__Task statement__
In the data below, find the line that contains "590x400 pixels." and the line that contains "Task: Open the Process Data tab". Copy both, plus every line between them, exactly.
_____
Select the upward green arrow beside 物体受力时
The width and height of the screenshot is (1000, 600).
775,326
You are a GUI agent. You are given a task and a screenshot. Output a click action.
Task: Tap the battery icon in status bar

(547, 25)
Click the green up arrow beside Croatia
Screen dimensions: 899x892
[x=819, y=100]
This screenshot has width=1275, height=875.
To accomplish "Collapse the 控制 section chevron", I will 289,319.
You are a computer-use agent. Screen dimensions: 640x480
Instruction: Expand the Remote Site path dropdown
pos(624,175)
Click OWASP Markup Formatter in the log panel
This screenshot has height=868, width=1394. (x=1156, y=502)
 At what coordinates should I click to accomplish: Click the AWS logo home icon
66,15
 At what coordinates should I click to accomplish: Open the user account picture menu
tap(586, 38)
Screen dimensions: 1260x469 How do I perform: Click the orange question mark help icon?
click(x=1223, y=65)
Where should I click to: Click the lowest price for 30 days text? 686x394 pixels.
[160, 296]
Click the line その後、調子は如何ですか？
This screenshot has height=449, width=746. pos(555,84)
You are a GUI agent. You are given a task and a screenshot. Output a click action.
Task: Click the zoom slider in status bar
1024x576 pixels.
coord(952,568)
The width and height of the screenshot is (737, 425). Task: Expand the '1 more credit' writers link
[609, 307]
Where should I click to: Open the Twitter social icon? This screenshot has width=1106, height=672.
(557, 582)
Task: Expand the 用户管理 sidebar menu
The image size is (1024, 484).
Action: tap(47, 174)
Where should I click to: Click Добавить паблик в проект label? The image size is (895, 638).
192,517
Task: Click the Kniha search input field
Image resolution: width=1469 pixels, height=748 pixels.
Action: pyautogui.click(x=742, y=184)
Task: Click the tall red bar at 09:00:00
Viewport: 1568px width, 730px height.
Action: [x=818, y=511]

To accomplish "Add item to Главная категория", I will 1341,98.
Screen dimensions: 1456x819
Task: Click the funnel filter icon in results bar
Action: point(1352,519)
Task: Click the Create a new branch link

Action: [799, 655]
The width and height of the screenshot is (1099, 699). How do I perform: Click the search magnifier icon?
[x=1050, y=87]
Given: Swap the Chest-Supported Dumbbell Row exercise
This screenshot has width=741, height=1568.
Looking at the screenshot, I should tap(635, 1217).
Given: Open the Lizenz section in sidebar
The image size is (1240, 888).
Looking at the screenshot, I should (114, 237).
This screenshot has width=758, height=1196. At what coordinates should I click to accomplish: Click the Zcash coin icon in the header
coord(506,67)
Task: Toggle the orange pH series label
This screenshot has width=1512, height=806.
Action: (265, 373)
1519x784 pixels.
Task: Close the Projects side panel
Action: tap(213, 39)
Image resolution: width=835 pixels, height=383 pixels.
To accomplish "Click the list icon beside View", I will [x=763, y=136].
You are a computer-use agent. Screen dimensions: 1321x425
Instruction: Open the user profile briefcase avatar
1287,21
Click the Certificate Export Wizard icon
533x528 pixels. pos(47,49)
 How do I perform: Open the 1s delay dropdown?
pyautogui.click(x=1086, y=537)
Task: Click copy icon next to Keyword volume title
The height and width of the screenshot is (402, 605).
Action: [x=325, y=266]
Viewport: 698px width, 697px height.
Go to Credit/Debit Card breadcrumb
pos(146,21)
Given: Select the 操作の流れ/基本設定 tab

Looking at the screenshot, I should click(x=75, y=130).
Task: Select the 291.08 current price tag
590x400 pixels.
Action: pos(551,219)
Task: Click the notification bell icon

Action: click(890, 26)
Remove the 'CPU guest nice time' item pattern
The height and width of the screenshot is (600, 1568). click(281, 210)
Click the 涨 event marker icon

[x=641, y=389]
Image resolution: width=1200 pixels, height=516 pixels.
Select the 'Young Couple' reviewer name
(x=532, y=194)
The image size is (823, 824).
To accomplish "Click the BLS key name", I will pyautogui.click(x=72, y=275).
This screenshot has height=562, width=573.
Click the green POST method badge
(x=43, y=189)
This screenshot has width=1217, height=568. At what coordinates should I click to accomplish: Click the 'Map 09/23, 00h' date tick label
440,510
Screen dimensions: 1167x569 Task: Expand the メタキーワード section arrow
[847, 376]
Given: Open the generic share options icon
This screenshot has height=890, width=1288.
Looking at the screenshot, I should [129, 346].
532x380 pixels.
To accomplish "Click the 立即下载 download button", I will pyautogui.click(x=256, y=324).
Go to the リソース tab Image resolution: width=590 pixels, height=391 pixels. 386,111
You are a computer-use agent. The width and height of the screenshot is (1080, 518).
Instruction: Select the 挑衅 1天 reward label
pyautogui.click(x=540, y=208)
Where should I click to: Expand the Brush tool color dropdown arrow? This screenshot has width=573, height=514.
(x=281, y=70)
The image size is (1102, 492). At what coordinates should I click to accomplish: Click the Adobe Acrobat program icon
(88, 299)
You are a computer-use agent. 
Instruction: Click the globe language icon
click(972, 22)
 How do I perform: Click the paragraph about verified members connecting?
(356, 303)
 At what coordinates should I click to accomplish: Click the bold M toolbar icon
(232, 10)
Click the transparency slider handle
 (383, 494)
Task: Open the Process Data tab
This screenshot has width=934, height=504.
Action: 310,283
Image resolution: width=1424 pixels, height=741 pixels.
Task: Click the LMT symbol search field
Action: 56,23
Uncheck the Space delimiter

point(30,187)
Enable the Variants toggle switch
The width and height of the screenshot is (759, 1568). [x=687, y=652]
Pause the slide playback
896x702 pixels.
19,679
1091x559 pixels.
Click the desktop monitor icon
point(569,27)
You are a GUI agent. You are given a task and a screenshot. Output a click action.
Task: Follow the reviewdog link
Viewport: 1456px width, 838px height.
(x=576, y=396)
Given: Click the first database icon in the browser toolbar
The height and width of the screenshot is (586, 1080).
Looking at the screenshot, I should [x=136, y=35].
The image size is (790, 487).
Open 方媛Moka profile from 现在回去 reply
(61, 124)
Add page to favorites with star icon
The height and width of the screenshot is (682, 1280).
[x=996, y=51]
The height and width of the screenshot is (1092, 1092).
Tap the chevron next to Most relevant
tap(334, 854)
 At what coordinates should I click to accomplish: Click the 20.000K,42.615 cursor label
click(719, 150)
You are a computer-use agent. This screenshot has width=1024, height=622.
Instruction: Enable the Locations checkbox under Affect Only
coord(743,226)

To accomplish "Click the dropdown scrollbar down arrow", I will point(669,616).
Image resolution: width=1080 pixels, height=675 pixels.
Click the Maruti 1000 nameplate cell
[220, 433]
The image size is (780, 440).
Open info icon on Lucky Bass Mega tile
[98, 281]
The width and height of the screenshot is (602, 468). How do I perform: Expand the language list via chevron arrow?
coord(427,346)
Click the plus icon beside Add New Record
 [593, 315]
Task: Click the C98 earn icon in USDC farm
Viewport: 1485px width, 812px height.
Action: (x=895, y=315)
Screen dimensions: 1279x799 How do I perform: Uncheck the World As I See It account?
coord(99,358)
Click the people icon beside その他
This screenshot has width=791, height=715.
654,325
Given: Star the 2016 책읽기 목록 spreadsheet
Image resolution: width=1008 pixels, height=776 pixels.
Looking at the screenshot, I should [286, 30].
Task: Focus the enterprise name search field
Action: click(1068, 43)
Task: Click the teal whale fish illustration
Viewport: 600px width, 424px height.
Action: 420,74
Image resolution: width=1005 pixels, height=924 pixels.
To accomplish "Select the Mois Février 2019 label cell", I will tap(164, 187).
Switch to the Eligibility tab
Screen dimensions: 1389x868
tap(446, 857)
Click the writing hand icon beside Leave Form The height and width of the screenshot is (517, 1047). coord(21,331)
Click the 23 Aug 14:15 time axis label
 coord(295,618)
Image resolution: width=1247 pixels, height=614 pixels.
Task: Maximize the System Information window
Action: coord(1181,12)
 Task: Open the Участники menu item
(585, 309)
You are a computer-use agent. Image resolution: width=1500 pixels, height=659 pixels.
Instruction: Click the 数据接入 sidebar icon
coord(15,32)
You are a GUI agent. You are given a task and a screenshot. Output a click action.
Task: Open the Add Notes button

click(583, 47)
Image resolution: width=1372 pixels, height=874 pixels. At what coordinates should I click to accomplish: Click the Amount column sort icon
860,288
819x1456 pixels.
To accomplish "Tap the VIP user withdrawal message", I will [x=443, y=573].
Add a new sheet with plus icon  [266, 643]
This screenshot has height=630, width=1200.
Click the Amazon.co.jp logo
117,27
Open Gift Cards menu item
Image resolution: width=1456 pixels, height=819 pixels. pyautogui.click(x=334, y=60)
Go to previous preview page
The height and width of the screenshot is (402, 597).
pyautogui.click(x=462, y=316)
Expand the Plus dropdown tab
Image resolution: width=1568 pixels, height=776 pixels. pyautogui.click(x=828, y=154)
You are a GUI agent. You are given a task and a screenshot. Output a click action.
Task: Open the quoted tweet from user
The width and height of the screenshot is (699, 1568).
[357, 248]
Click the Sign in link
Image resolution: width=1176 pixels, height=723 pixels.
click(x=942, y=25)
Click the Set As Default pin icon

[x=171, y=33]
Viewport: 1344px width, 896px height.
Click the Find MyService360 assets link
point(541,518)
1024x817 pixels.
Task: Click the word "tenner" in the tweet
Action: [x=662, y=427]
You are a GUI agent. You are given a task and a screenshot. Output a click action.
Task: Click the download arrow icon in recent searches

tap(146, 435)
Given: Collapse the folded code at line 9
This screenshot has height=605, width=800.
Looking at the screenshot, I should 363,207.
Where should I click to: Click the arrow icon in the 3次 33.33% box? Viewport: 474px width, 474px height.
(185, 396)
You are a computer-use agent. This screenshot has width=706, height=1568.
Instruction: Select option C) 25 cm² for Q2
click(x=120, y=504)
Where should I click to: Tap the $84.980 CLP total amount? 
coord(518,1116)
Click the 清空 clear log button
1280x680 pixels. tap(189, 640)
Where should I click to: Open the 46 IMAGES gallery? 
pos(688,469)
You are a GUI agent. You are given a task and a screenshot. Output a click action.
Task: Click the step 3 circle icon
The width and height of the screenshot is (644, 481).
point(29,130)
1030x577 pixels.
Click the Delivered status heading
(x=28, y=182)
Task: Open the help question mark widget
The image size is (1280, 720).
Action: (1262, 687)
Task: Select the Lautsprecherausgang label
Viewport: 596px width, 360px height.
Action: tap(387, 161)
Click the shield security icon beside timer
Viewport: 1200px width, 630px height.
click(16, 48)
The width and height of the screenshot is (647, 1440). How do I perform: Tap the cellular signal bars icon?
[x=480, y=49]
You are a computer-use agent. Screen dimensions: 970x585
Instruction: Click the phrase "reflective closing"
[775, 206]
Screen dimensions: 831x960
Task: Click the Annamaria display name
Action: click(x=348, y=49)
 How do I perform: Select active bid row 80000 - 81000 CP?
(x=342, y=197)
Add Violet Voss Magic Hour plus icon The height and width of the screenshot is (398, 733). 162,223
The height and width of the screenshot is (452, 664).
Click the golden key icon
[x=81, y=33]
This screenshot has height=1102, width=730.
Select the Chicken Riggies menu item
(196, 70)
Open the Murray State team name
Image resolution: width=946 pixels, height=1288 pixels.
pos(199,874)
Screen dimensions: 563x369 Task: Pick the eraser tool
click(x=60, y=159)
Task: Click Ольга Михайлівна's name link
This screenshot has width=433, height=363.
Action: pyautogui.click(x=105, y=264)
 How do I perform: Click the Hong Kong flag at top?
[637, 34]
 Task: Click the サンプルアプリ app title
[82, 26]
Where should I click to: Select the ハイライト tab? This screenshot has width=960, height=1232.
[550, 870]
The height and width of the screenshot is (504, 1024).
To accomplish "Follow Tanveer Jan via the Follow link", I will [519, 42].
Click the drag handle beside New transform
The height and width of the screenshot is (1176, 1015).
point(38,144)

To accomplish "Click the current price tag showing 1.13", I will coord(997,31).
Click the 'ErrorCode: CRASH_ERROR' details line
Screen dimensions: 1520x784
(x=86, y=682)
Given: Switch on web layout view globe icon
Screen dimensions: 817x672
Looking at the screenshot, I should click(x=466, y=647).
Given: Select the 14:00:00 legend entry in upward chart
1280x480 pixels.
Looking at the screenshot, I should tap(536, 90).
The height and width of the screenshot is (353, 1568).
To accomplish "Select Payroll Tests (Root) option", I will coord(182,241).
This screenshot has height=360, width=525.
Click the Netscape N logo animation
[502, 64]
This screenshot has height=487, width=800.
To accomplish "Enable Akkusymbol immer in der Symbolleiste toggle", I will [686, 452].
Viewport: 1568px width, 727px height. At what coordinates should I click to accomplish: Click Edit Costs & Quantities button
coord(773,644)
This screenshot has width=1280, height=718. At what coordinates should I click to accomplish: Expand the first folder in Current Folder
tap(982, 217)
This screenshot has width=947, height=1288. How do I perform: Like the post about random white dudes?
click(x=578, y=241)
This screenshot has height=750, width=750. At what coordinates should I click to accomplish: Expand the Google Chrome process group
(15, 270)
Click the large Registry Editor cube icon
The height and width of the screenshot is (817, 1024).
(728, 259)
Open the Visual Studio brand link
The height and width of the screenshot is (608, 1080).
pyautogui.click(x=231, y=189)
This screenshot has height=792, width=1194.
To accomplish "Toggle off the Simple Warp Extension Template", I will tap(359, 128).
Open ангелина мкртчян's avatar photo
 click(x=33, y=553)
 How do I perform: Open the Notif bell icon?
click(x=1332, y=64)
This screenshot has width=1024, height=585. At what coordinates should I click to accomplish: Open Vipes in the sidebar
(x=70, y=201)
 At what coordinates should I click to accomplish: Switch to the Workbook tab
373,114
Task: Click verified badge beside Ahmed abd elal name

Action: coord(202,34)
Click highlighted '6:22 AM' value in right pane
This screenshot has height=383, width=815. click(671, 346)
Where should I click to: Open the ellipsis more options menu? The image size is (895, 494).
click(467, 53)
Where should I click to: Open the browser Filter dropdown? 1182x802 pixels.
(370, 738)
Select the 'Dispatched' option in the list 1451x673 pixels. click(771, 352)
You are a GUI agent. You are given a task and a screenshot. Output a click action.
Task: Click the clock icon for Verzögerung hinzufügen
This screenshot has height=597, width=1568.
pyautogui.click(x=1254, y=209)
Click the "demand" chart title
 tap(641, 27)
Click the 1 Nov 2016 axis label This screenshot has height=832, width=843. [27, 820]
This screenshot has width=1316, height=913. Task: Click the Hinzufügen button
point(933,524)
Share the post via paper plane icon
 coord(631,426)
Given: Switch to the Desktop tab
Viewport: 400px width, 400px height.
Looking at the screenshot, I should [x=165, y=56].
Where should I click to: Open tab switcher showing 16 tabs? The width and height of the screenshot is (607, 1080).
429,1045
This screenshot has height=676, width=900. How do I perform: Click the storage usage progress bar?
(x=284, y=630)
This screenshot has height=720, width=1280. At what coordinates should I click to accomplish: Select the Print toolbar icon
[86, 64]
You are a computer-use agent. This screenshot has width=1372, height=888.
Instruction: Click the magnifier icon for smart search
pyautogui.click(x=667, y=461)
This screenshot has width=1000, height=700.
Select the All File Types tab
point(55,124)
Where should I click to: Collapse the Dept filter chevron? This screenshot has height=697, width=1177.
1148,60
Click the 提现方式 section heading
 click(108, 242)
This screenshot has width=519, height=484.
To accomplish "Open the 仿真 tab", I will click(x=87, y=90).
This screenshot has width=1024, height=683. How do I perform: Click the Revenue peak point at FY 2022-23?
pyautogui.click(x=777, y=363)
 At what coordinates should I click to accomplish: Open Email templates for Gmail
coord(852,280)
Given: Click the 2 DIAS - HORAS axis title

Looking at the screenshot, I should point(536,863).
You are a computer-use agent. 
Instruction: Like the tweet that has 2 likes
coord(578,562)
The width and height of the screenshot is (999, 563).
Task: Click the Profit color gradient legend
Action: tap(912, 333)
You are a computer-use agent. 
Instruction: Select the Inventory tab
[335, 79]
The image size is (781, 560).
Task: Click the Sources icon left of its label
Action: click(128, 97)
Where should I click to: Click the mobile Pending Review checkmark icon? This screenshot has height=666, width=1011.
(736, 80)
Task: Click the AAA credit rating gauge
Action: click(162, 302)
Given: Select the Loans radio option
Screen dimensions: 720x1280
_____
__Reply__
590x400 pixels.
Action: pos(551,219)
Task: Click the notification bell icon

Action: click(890, 26)
Remove the 'CPU guest nice time' item pattern
The height and width of the screenshot is (600, 1568). click(281, 210)
Click the 涨 event marker icon

[x=641, y=389]
Image resolution: width=1200 pixels, height=516 pixels.
Select the 'Young Couple' reviewer name
(x=532, y=194)
The image size is (823, 824).
To accomplish "Click the BLS key name", I will pyautogui.click(x=72, y=275).
This screenshot has height=562, width=573.
Click the green POST method badge
(x=43, y=189)
This screenshot has width=1217, height=568. At what coordinates should I click to accomplish: Click the 'Map 09/23, 00h' date tick label
440,510
Screen dimensions: 1167x569 Task: Expand the メタキーワード section arrow
[847, 376]
Given: Open the generic share options icon
This screenshot has height=890, width=1288.
Looking at the screenshot, I should [129, 346].
532x380 pixels.
To accomplish "Click the 立即下载 download button", I will pyautogui.click(x=256, y=324).
Go to the リソース tab Image resolution: width=590 pixels, height=391 pixels. 386,111
You are a computer-use agent. The width and height of the screenshot is (1080, 518).
Instruction: Select the 挑衅 1天 reward label
pyautogui.click(x=540, y=208)
Where should I click to: Expand the Brush tool color dropdown arrow? This screenshot has width=573, height=514.
(x=281, y=70)
The image size is (1102, 492). At what coordinates should I click to accomplish: Click the Adobe Acrobat program icon
(88, 299)
You are a computer-use agent. 
Instruction: Click the globe language icon
click(972, 22)
 How do I perform: Click the paragraph about verified members connecting?
(356, 303)
 At what coordinates should I click to accomplish: Click the bold M toolbar icon
(232, 10)
Click the transparency slider handle
 (383, 494)
Task: Open the Process Data tab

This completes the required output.